---------- Input for this task

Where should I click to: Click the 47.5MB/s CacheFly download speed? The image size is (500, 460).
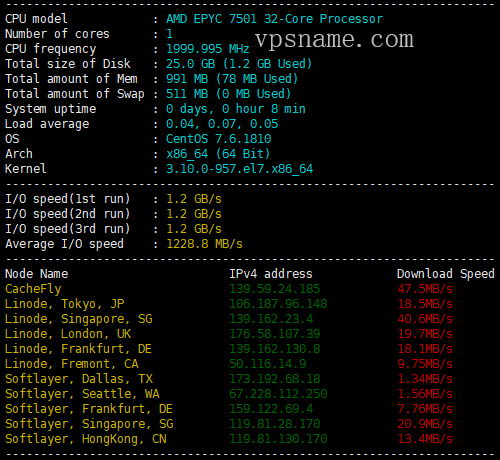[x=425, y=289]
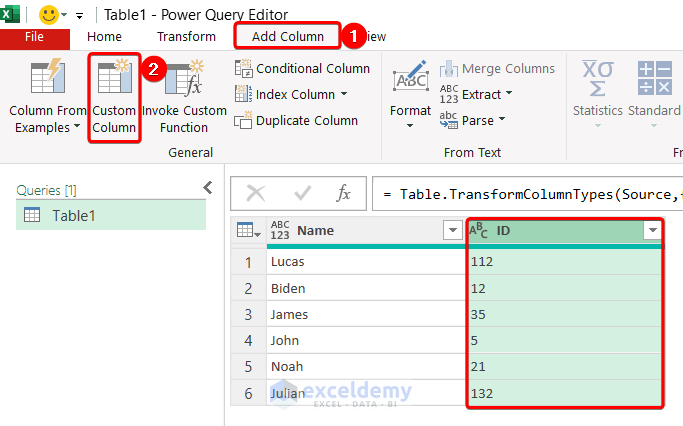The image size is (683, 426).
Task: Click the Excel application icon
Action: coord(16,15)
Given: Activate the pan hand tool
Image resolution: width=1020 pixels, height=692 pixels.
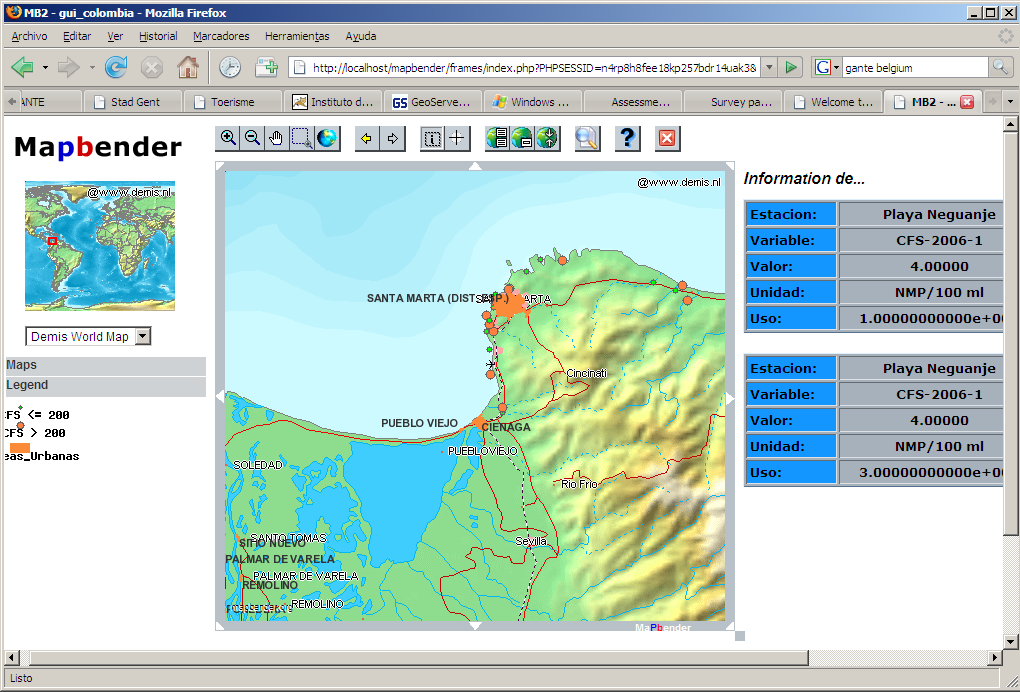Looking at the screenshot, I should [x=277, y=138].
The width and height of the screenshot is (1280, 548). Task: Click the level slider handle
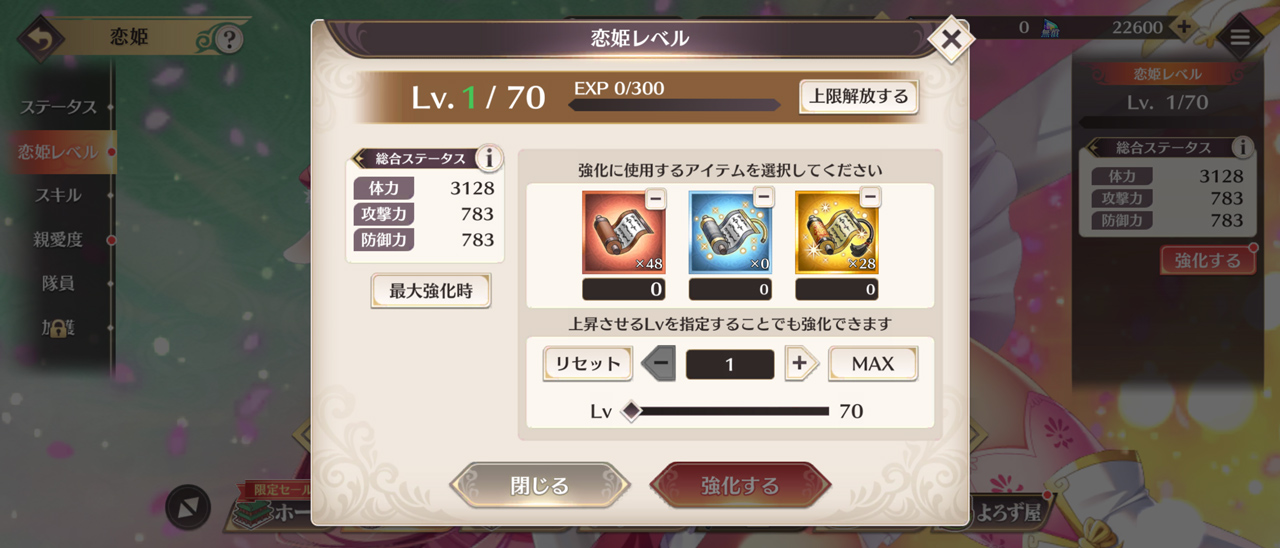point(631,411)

--------------------
---------- Input for this task

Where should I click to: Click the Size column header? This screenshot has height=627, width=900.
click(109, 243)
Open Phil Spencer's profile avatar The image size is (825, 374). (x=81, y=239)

--------------------
---------- Input for this task

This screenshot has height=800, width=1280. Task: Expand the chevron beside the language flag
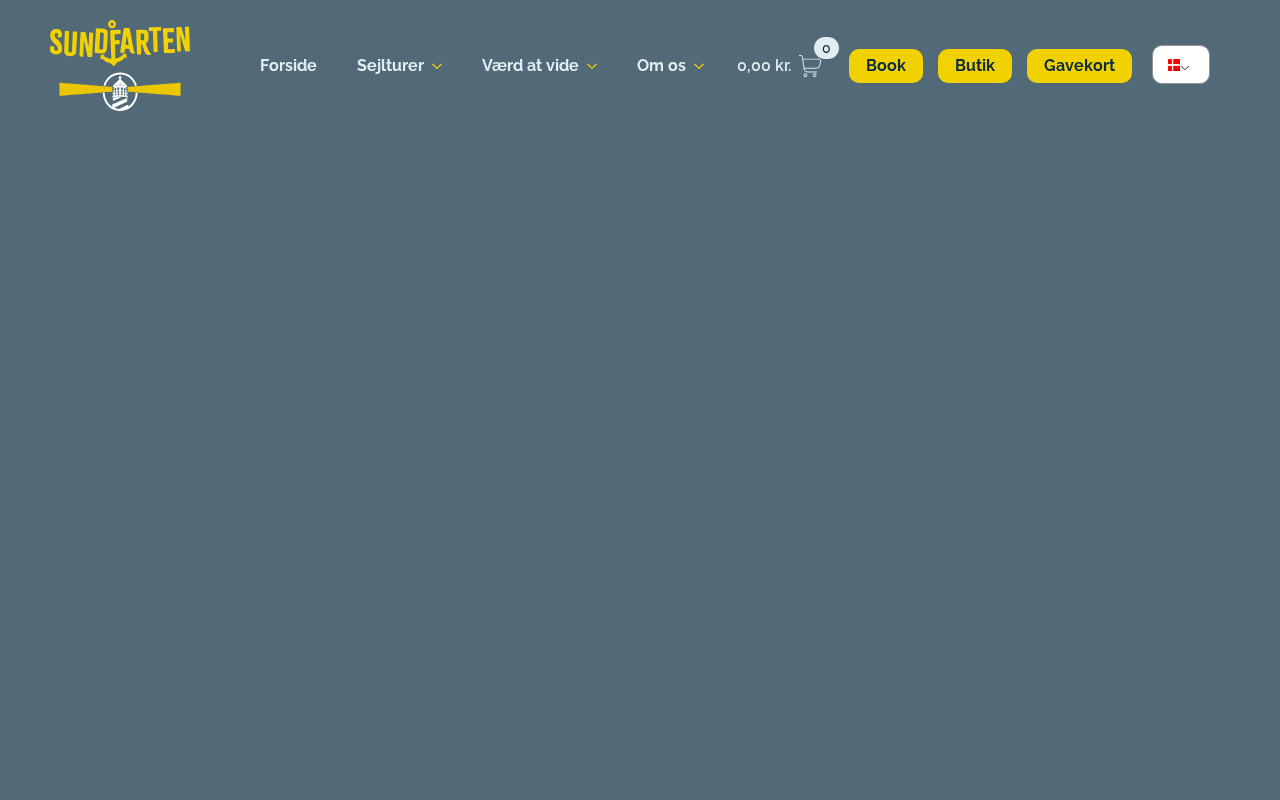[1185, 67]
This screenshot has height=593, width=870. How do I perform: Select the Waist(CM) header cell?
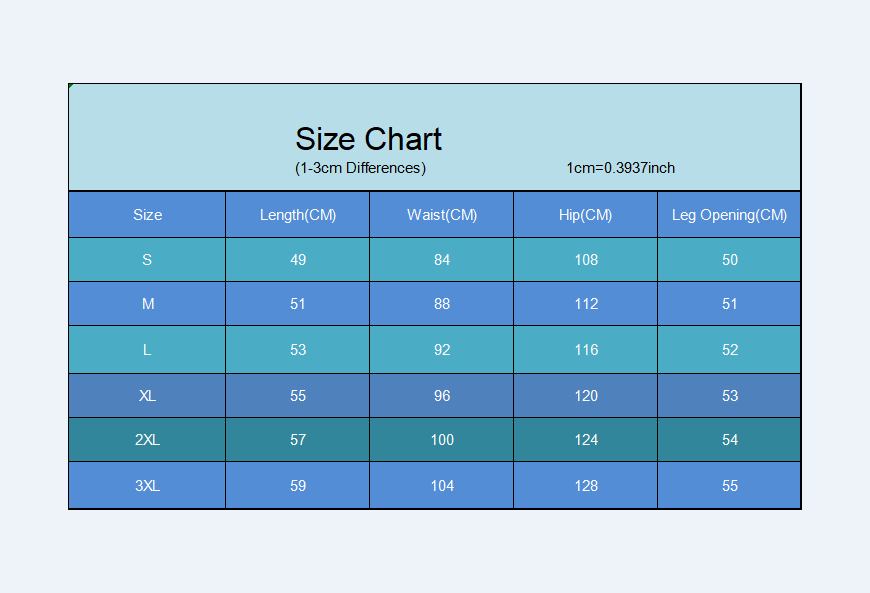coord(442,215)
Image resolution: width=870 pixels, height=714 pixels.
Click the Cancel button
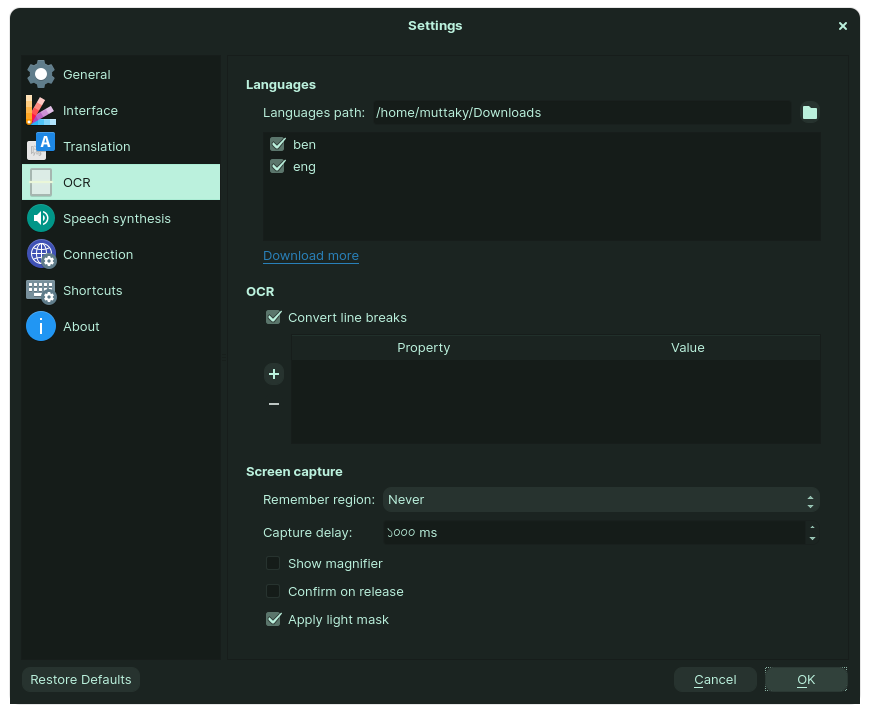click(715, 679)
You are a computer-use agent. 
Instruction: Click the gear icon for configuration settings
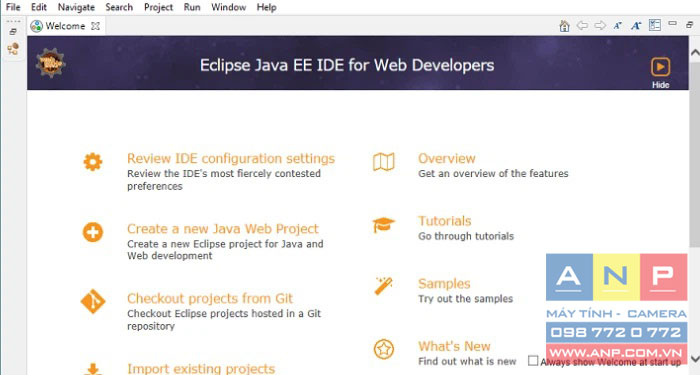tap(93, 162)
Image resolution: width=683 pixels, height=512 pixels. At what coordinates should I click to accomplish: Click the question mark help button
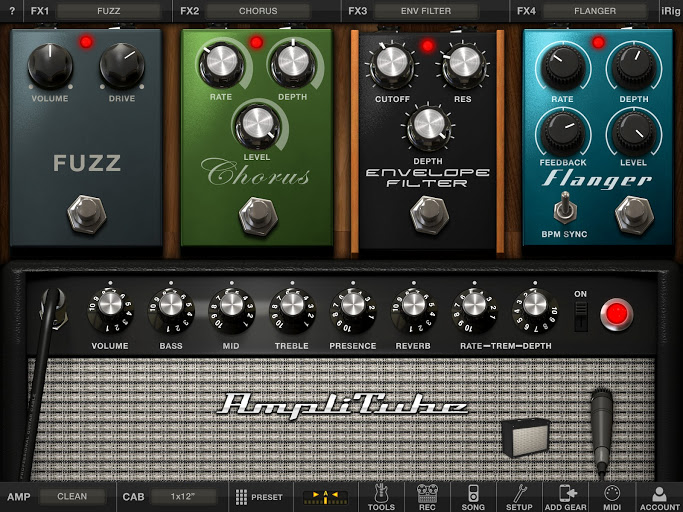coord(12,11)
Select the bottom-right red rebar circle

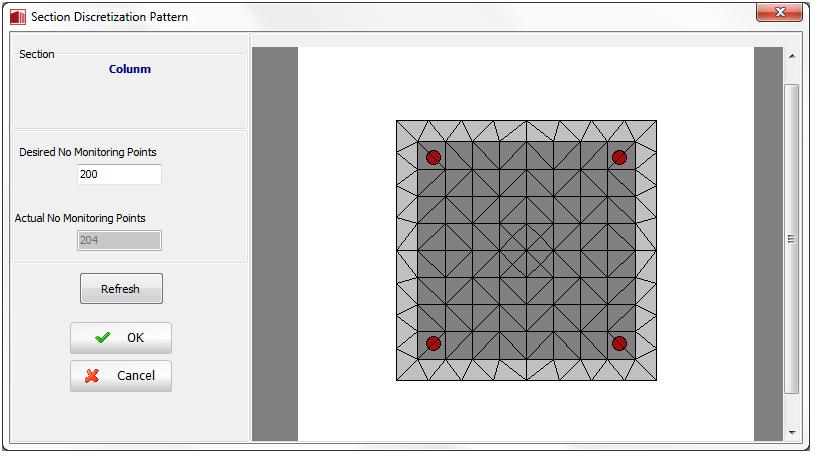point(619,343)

--------------------

• [Assignment]: Above are the records. Copy the lines beginning at the one that has "Where should I click to: Click the Size" and ending with the one that has "Open Phil Spencer's", unchanged.

• [Answer space]:
Where should I click to: Click the Size column header? This screenshot has height=627, width=900.
click(109, 243)
Open Phil Spencer's profile avatar The image size is (825, 374). (x=81, y=239)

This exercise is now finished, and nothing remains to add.